**SELECTED EXTRACT**:
3.1.1 Battery Voltage  
This parameter indicates the voltage present across the battery terminals.  
3.1.2 Battery Current  
This parameter indicates the voltage being supplied to the battery, in the case of charging, or  
being supplied from the battery, in the case of discharging. Charging current is represented as  
a positive value, while discharging current is represented as a negative value.  
3.1.3 Ripple Voltage  
This parameter indicates the magnitude of the AC voltage component of the battery or DC-  
source. Ideally, the ripple voltage should read zero. Excessive ripple voltage may cause  
functional problems in devices which draw power from the DC power source.  
3.1.4 Parameters Specific to Batteries  
The parameters in this section are transmitted only of the “DC Type” parameter is set to a  
value of “Battery” (see Section 2.5.3 for details).  
3.1.5 Battery Case Temperature  
This parameter indicates the present temperature indicated at the temperature sensor, which  
should be attached to the battery’s negative terminal.

**EXTRACTED ENTRIES**:
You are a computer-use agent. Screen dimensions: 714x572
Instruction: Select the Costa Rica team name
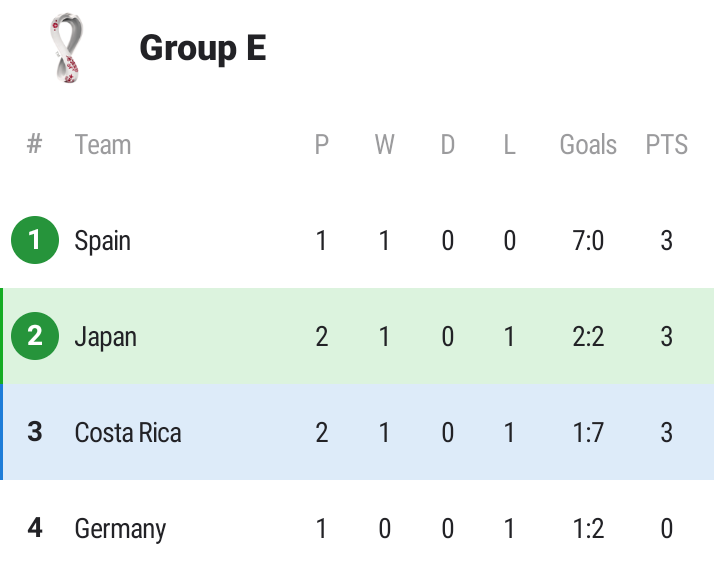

--

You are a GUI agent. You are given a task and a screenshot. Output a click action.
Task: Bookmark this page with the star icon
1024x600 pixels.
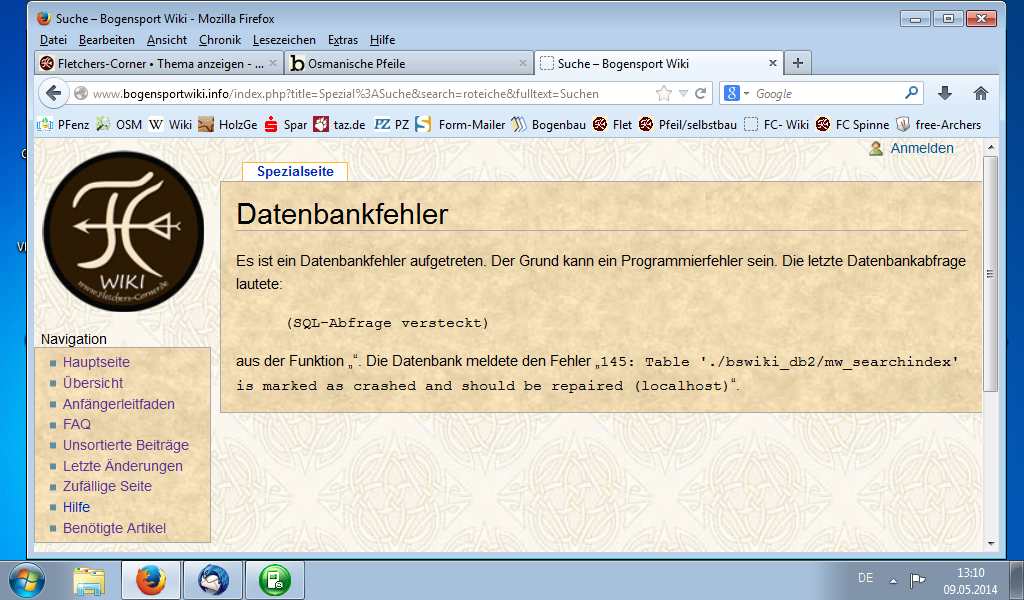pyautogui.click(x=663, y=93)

**REQUIRED WORK**:
**a)** Write out the stretch of the battery parameter descriptions from "3.1.2 Battery Current" through "a negative value.".
**b)** According to the battery parameter descriptions, where should the temperature sensor be attached?

**ANSWERS TO THE EXERCISES**:
**a)**
3.1.2 Battery Current  
This parameter indicates the voltage being supplied to the battery, in the case of charging, or  
being supplied from the battery, in the case of discharging. Charging current is represented as  
a positive value, while discharging current is represented as a negative value.

**b)** It should be attached to the battery's negative terminal.